Domande scomode: Sepp Blatter l’ha voluta alla Fifa come testimonial anti corruzione. Ora è indagato e squalificato. Cosa pensa?
«Gli sono vicino, come lui ha fatto con me. Non ho gli strumenti per giudicare il resto della vicenda, ci penseranno gli organi preposti. La Fifa che conosco mi ha portato nei Paesi più poveri per dare gioia ai bambini attraverso un pallone».
L’Italia rischia di arrivare all’Euro con Conte ancora indagato per frode sportiva. Scelta opportuna dargli la Nazionale dopo la squalifica per omessa denuncia?

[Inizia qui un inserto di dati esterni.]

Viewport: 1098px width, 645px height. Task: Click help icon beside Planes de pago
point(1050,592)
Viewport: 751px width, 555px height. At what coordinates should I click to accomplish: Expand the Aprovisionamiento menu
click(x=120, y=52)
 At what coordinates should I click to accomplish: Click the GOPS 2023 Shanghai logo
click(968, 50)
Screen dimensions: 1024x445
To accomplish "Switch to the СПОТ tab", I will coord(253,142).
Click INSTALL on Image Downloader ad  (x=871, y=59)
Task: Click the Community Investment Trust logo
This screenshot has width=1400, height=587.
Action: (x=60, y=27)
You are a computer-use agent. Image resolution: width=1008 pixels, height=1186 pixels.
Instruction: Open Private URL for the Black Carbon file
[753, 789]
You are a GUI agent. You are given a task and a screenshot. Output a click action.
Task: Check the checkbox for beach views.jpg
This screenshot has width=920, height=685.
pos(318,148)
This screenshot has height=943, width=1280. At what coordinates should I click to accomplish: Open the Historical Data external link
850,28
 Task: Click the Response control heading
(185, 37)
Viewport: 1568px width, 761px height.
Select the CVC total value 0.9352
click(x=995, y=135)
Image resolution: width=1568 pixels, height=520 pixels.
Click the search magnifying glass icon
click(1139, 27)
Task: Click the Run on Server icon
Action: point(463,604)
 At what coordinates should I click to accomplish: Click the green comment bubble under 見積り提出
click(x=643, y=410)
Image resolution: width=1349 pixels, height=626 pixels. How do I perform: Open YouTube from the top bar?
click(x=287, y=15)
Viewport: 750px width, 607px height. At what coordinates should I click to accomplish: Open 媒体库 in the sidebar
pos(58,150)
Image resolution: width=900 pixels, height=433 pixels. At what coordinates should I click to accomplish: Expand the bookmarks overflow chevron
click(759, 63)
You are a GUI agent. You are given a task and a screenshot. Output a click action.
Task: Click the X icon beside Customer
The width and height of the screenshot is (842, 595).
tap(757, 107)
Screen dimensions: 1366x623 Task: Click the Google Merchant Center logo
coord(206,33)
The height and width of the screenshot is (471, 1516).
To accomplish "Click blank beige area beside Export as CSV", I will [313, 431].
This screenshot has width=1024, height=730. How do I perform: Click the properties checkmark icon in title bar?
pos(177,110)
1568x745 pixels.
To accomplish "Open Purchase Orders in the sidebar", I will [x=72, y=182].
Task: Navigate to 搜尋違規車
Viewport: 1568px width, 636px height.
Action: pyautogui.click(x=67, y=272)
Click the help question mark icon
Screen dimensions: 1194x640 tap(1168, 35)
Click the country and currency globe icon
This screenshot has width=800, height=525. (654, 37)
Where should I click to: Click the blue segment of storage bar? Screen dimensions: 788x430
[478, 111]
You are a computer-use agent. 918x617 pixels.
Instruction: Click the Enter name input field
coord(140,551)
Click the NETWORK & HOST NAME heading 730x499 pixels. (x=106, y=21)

«Credo sia stata fatta una valutazione da chi aveva quella responsabilità. Mossa sbagliata? Non sono io a doverlo dire. Dal punto di vista tecnico ritengo Conte il numero uno in Italia».
Secondo lei è giusto dare una seconda opportunità a chi ha sbagliato?
«Sono per squalifiche esemplari anche per chi fa finta di non vedere e sentire. Poi capisco la necessità di “premiare” chi aiuta la giustizia. Specie in questa fase di transizione. Chi sbaglia può allora diventare un testimonial anti-combine. Una specie di servizio sociale. Allora sì che è giustificato il ritorno in campo».
A giugno l’Europeo: chi sarà il simbolo dell’Italia?
«Verratti. E aggiungo: la B è spesso palestra ideale per costruire campioni. Vedi Insigne, Florenzi, Bernardeschi. I club di A farebbero bene a guardare lì piuttosto che all’estero. Lo stesso vale per i tecnici: Sarri e Giampaolo gli esempi».
Farina che cosa farà da grande?
«Resto al servizio del calcio, cercando di promuovere gli aspetti più belli. Come ora per la B».
Il più grande dei suoi 3 figli ha 7 anni. Gli ha spiegato perché il papà ha smesso di giocare?
«No. Un giorno non lontano mi toccherà parlargli. Gli dirò che nella vita ci sono delle cose che passano e altre che restano. La differenza tra una scelta giusta e una sbagliata credo sia tutta qui».